Пашкин отец опять поглядел на меня в упор и, явно довольный, улыбнулся, мол, я-то вижу тебя насквозь, но жизнь всё равно подтвердит, что я в тебе не ошибся.

– Ты, Сашок, не тушуйся понапрасну! – вступил в разговор Пашка. – Просто батя старается обратить моё внимание в твою чистую и светлую сторону! Указывает мне тот тип молодого современного человека, который, на его взгляд, заслуживает наибольшего уважения. А я, по мнению отца, ничего, окромя тумаков, не заслуживаю! Первый блин комом!

– Эх, Пашка! – миролюбиво усмехнулся Геннадий Петрович, нежно потрепав сына по волосам. – И в кого ты такой лоботряс? Неужели в меня? А ведь мог бы стать человеком!


В тёплой мужской компании мы достаточно долго проговорили на темы, задаваемые Пашкиным отцом. Интересно поговорили, и потому о Светлане я тогда совсем забыл. Да и упорхнули девчонки раньше меня и Пашки, не прощаясь с нами.


Вспомнил я о Светлане значительно позже, на одной из рыбалок месяца через два, пожалуй. В общем-то, в других местах я с Пашкой встречался вообще редко. Да, собственно говоря, рыбачили мы тоже иногда, хотя оба уважали это негромкое занятие, только всегда находились более важные дела. Может, три-четыре раза и удавалось за весь сезон, который мы закрывали перед ледоставом.

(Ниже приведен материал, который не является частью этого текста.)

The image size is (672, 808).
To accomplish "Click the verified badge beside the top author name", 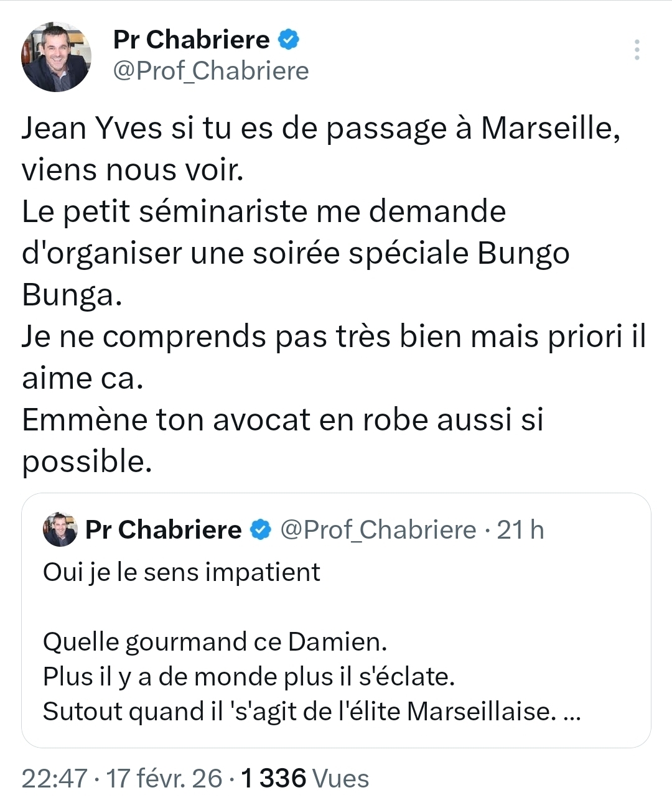I will (289, 40).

В тот раз нас убаюкивало в лодке на зыби, пока глядели на свои скучные поплавки, вот я и спросил лениво Пашку об отношениях с красавицей с его дня рождения, кажется, с Татьяной.

Пашка вытаращил на меня глаза:

– Я даже имя её забыл! Это же Светкина подруга. Не узнавал…

– А Светка у вас дома, мне показалось, была не впервые. Она тебе нравится?

Пашка вдруг захохотал, окончательно распугав рыбу:

– Не дай-то бог! Меня отец давным-давно предупредил, если к Светке подкачу или кого-то из моих дружков рядом с ней увидит, всем оторвёт всё, что болтается! А он зря бы не предупреждал! Потому я на нее и не гляжу, чтобы ничего не случилось! Хотя – ничего себе дивчина! Она мне давно за сестру. Ну, может, за двоюродную.

– Мутишь ты что-то! Сестра, за сестру или за двоюродную! Явно мутишь!

– Ладно! Раз уж зацепил, так расскажу. Всё равно рыбка сегодня спит дома, – согласился Пашка.

Мне стало интересно, а Пашка охотно заговорил:

– Квартира наша раньше была на улице Высокой. Знаешь, конечно? В стороне от старого аэропорта и далеко от нынешней квартиры. И от центра далеко. Но не это важно! Понимаешь, однажды в нашем подъезде взорвался газ. Может, ты и слышал об этом случае, хотя в газетах о нём точно не писали. Такое ведь редко случалось, но зрелище не для слабаков! Вместо квартир – провал под самую крышу! Дом со стороны, как после прямого попадания авиационной бомбы! Я был ещё мелким, только в первый класс ходил. Школа меня от гибели и спасла. А маленькая Светка спаслась в детском саду. А вот ее родители…

Я насторожился – задавая свой вопрос, узнать о подобной трагедии я никак не ожидал.

– Они жили на нашей лестничной площадке, – продолжал Пашка. – Отец Светки летал штурманом на пассажирском Як-42. Эти наши соседи были людьми во всех отношениях приятными, часто с моими родителями собирались, чтобы посидеть, поговорить. Особенно, в праздники. А если женщины что-то пекли, так обязательно друг дружку угощали, особенно, нас, детей. То они к нам что-то приносили, то мы им! Жили дружно и весело. В общем, они вдвоём тогда оказались дома и погибли. Такая создалась ситуация!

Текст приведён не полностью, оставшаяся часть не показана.